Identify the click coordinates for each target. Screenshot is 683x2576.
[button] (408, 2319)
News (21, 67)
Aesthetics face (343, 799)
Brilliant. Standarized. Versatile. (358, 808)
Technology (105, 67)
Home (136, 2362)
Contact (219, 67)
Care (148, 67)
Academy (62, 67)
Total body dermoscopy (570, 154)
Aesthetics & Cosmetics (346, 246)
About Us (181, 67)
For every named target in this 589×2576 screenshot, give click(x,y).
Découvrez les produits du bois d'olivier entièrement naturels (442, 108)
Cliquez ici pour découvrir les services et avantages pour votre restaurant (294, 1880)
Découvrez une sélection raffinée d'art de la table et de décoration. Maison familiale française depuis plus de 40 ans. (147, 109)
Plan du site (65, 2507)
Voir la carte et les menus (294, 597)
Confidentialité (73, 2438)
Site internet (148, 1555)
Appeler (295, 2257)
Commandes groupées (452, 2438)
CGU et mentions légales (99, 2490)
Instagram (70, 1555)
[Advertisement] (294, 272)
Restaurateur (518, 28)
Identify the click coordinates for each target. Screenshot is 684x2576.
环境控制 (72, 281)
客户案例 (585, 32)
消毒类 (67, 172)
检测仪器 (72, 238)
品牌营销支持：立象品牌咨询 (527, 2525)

◆ Task brief ◆
Return the full listing. Leave every word as it stands.

◆ Solution for this problem ◆
Identify the click coordinates for each target. Screenshot is 683x2576.
[button] (408, 2319)
News (21, 67)
Aesthetics face (343, 799)
Brilliant. Standarized. Versatile. (358, 808)
Technology (105, 67)
Home (136, 2362)
Contact (219, 67)
Care (148, 67)
Academy (62, 67)
Total body dermoscopy (570, 154)
Aesthetics & Cosmetics (346, 246)
About Us (181, 67)
For every named target in this 589×2576 screenshot, give click(x,y).
Découvrez les produits du bois d'olivier entièrement naturels (442, 108)
Cliquez ici pour découvrir les services et avantages pour votre restaurant (294, 1880)
Découvrez une sélection raffinée d'art de la table et de décoration. Maison familiale française depuis plus de 40 ans. (147, 109)
Plan du site (65, 2507)
Voir la carte et les menus (294, 597)
Confidentialité (73, 2438)
Site internet (148, 1555)
Appeler (295, 2257)
Commandes groupées (452, 2438)
CGU et mentions légales (99, 2490)
Instagram (70, 1555)
[Advertisement] (294, 272)
Restaurateur (518, 28)
Identify the click coordinates for each target. Screenshot is 684x2576.
环境控制 (72, 281)
客户案例 (585, 32)
消毒类 (67, 172)
检测仪器 (72, 238)
品牌营销支持：立象品牌咨询 (527, 2525)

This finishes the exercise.